Penurunan Risiko Demensia
Para peneliti menemukan bahwa risiko demensia ringan berkurang rata-rata 15 persen pada mereka yang hanya olahraga akhir pekan. Biasanya mereka berolahraga sekali atau dua kali seminggu. Dan risiko demensia berkurang sebesar 10 persen pada individu yang aktif berolahraga lebih teratur.
Setelah memperhitungkan faktor-faktor yang dapat memengaruhi hasil, seperti usia, kebiasaan merokok, durasi tidur, pola makan, dan asupan alkohol, para peneliti menyarankan bahwa kedua pola olahraga tersebut memiliki efek yang sama.
“Kami menemukan bahwa sekitar 10 persen kasus [demensia ringan] akan hilang jika semua orang dewasa setengah baya ikut serta dalam olahraga atau latihan fisik sekali atau dua kali seminggu atau lebih sering,” kata mereka.
“Sejauh pengetahuan kami, studi ini menunjukkan bahwa pola aktivitas fisik mereka yang olahraga seminggu sekali punya efek positif terkait penurunan risiko demensia ringan.”
Akademisi dari Kolombia, Chili, dan Glasgow memeriksa dua set data survei dari Studi Prospektif Kota Meksiko untuk penelitian terbaru.
Sekitar 10.033 orang dengan usia rata-rata 51 tahun menyelesaikan kedua survei tersebut.

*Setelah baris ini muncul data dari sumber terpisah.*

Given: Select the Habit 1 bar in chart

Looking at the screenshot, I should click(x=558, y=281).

Para penulis menyarankan beberapa kemungkinan penjelasan mengapa olahraga dapat melindungi otak.
“Olahraga dapat meningkatkan konsentrasi faktor neurotropik yang berasal dari otak atau molekul yang mendukung pertumbuhan dan kelangsungan hidup neuron dan plastisitas otak,” kata mereka.

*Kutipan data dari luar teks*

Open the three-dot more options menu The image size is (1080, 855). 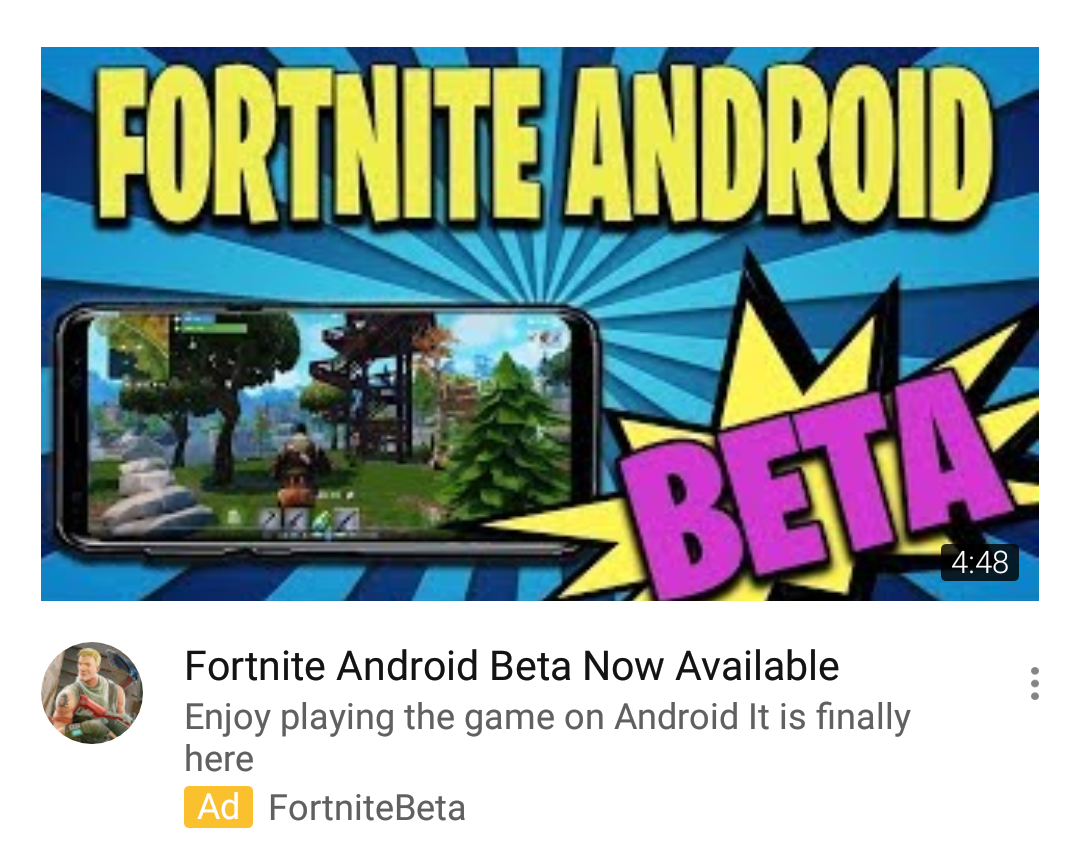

“Aktivitas fisik juga dikaitkan dengan volume otak yang lebih besar, fungsi eksekutif yang lebih besar, dan memori yang lebih besar.”

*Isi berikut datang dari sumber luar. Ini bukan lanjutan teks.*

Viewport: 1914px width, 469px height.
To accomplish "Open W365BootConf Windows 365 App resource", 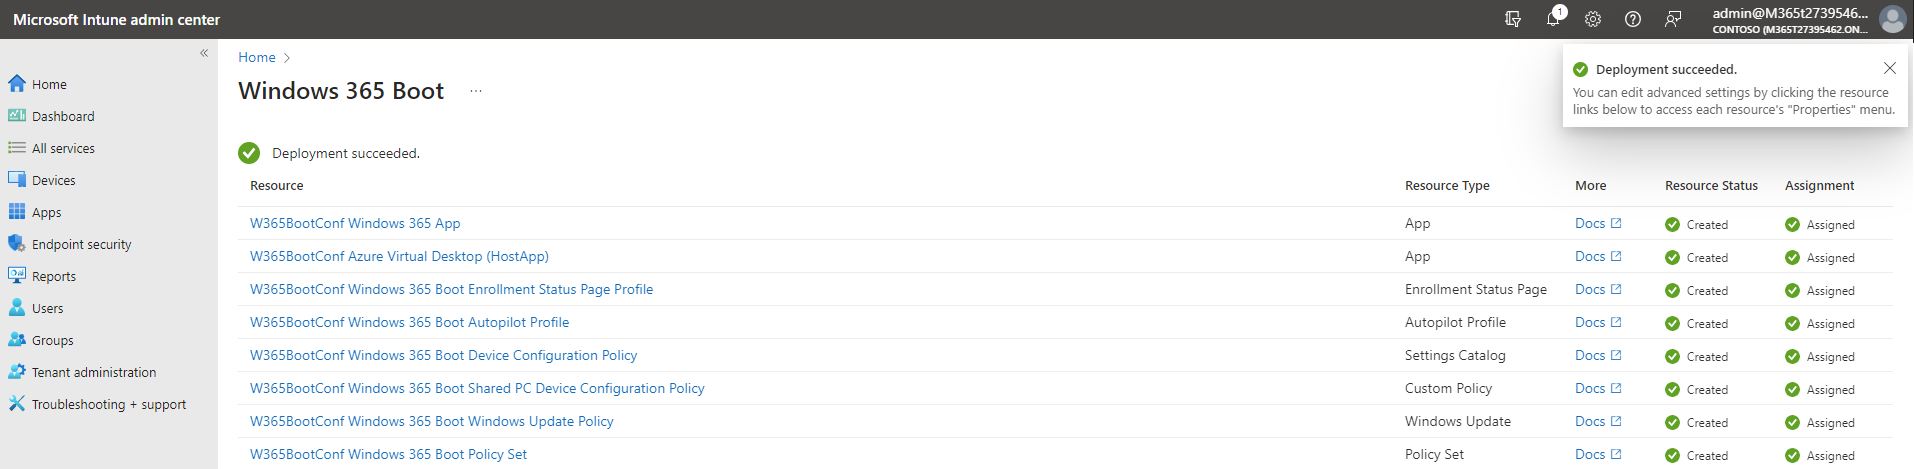I will pos(355,223).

Risiko Kematian Lebih Rendah
Studi kedua dalam jurnal yang sama juga menemukan bahwa olahraga dengan intensitas apa pun dikaitkan dengan risiko kematian 30 persen lebih rendah akibat penyebab apa pun setelah diagnosis demensia.
Para peneliti tersebut mengatakan orang yang sudah alami demensia harus tetap menjaga atau memulai rutinitas olahraga. Terutama karena harapan hidup (lifespan) rata-rata setelah diagnosis demensia mungkin hanya sekitar empat hingga lima tahun.